Driven by boredom, ideas began popping into my head on how to best make the long wall more interesting. I really did not like the way it looked. Too, I don't know, predictable I guess you could say. That said, I also had to take into account that I am on a very limited budget so I had to use things that I already had. Okay, all set. Off to the craft room to see what I could use.
In my stash I have a stack of rather well-loved, worn books. I have used them for all sorts of projects, including wallpapering the bottom half of my hallway. I just love that look so I used it again. There is nothing that matches the color of old book pages. No tea-staining or paint can come close to the natural aging of paper.
I started placing the pages at the ceiling line, butting them together. Next row, a little overlap of the top and progress had begun. I then realized that if I wanted to cover the entire wall in this manner I would need a lot of books! Random placement was what was needed. Here is the result:
I still could have covered the whole wall with pages, filling in every empty space but as I stepped back and really looked at what I had done, I realized that the pages appeared as though they were cascading down the wall. Beautiful! It made me think of something you might see at Hogwart's. Can't you picture young wizards scanning pages as they fall down the walls of the library?
I moved this cabinet from my bedroom to house my favorite platters, plates and nicknack's. I bought it from a man who lives nearby in Conyers for $75 a few years ago. It had been in his family for generations and was made sometime near the end of the Civil War. I don't know what the wood is, but it is made with wide planks that were cut from trees that grew on their land. He had it stored in his very damp basement, filled with old tools and rusty nails. I think it is happier with its new life.
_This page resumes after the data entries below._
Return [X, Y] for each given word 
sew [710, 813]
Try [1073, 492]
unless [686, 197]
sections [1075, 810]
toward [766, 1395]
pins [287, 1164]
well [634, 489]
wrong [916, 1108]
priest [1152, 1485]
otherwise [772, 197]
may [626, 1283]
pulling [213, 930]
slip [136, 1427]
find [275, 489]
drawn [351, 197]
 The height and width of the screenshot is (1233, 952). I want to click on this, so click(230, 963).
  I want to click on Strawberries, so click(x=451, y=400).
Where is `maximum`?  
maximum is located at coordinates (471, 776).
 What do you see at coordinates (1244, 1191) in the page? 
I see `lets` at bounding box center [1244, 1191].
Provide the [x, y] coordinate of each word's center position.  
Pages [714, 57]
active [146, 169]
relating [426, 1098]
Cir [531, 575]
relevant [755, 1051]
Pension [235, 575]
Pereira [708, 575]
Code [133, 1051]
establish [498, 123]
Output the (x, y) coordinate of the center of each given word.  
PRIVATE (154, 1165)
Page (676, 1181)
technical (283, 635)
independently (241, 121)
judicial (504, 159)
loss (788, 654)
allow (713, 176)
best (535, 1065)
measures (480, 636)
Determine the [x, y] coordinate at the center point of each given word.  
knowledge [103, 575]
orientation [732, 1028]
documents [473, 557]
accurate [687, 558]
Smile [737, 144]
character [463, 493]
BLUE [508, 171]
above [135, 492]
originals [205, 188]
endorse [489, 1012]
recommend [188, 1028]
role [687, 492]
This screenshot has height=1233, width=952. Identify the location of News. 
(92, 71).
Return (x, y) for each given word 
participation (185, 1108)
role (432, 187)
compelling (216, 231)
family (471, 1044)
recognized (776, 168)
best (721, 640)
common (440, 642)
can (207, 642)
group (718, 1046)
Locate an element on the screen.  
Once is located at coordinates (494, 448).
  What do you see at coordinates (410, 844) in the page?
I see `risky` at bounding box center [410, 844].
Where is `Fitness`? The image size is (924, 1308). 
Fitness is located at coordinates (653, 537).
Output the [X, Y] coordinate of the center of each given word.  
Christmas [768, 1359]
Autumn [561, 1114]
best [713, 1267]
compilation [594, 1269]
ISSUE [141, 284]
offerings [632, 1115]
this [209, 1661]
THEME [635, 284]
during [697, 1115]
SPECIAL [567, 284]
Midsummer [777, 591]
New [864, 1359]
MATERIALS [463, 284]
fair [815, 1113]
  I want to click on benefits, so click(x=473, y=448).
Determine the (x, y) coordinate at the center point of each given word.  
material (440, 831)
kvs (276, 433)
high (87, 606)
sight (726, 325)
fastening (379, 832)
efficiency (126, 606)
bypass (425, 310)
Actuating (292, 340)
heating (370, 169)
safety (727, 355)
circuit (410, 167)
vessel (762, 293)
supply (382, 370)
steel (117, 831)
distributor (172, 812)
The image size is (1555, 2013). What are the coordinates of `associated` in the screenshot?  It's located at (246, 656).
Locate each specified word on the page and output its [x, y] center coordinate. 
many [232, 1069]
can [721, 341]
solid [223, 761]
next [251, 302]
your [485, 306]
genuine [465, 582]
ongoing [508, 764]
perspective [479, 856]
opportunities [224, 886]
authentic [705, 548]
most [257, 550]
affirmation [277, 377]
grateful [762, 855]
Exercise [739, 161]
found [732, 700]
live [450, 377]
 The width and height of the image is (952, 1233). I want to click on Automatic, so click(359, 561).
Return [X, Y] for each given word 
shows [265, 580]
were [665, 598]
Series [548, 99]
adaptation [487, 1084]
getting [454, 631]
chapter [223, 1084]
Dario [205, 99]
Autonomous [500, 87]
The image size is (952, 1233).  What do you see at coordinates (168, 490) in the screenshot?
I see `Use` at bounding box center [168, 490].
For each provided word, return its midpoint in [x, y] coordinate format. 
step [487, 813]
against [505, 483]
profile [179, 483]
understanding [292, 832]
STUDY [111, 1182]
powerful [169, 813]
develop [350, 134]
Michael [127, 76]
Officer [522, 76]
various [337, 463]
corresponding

This quilt was made by a brother and sister, two of my ancestors aged 8 and 5, somewhere in the 1830's or 1840's. I took it from my parent's garage on my birthday last month and hung it on my wall. Happy birthday to me! I wonder if it was a project assigned by their mother to keep them busy during a summer vacation or to while away long winter evenings. Whichever it was, it has that lovely, naive charm about it that I love. The bachelor's chest was made in Griffin, GA and holds my linens and other bits and bobs.
I love the way the wall now has movement and energy. There are small treats to discover within the pages- advertisements for new books, an inscription from a teacher to her student (dated 1883) and notes taken during French class, all designed to keep you occupied while you wait for me to finish cooking dinner.
I think I can finally say that this room is done.